During the COVID-19 pandemic, the study recruited patients at least 4 months after a PCR test for SARS-CoV-2 infection. Patients aged 45-74 were matched by sex, age, and education. Albumin, eGFR, albuminuria, hematuria, pyuria, and Dickkopf-related protein 3 were the main outcomes. A median 9 months after SARS-CoV-2 infection, researchers observed that most patients had mild COVID-19; just 31 were hospitalized and none were treated in an ICU. Compared with the non-COVID-19 cohort, the risk for CKD, defined by an eGFR of less than 60 mL/ min/1.73m2 (OR, 0.9) or severely increased albuminuria (OR, 0.79), was not increased in the COVID-19 cohort. In early CKD stages, this also applied. In post-COVID patients, however, mean eGFR was mildly lower, even after adjusting for known risk factors (adjusted P=0.032). “We found no elevation of hematuria, pyuria, and proteinuria
for the post-COVID cohort, suggesting no systematic ongoing kidney involvement,” the study authors wrote.

Hyponatremia Linked With Probable Dementia & All-Cause Mortality

Although severe hyponatremia (hypoNa) requiring treatment with hypertonic saline has been linked with probable dementia (PD), it is unknown if mild hyponatremia raises the risk for mild cognitive impairment (MCI)/PD, according to Amara Sarwal, MD. Dr.
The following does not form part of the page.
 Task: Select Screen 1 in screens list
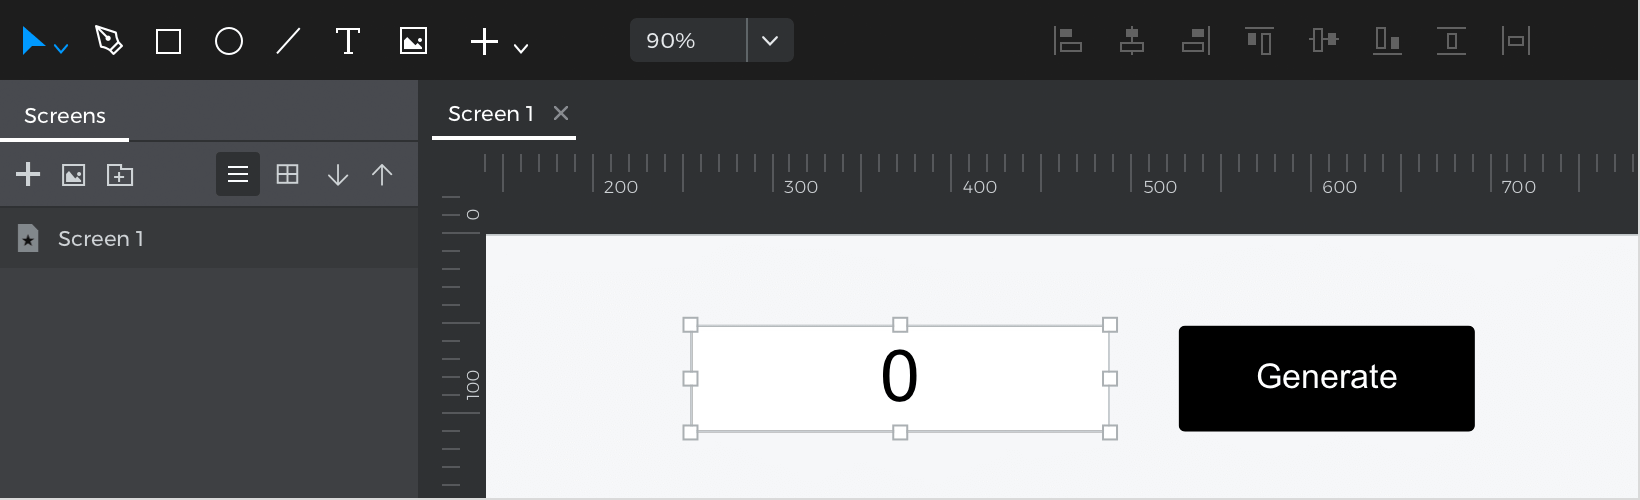[101, 239]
Sarwal and colleagues conducted the Systolic Blood Pressure Intervention Trial (SPRINT) MIND study (N=8,561) to examine the impact of intensive systolic blood pressure (SBP) control (goal, <120 mmHg) versus standard SBP control (goal, <140 mmHg) on risk for adjudicated MCI/PD. In this post-hoc
secondary analysis, researchers included 8,541 SPRINT-MIND participants with baseline serum sodium (Na) greater than 130 meq/L and Non missing baseline and 6-month (6m) serum Na. Incident hypoNa was defined as a serum Na of less than 130 mmol/L at 6m and related incident hypoNa with time to MCI alone, PD alone, a composite of MCI/PD and all-cause mortality (ACM) in separate Cox regression models adjusted for the SBP intervention, gender, age, race, BMI, eGFR, smoking, cardiovascular disease, and congestive heart failure. A total of 129 (1.5%) participants developed incident hyponatremia at 6m with a mean serum sodium of 127±3 meq/L. Those with incident hyponatremia were mostly women, older, and Black, had lower BMI, were treated with thiazide diuretics, and assigned to an intensive SBP arm compared with those without incident hyponatremia. There were 324 ACM, 1,254 MCI, 1,485 MCI/PD, and 324 PD events.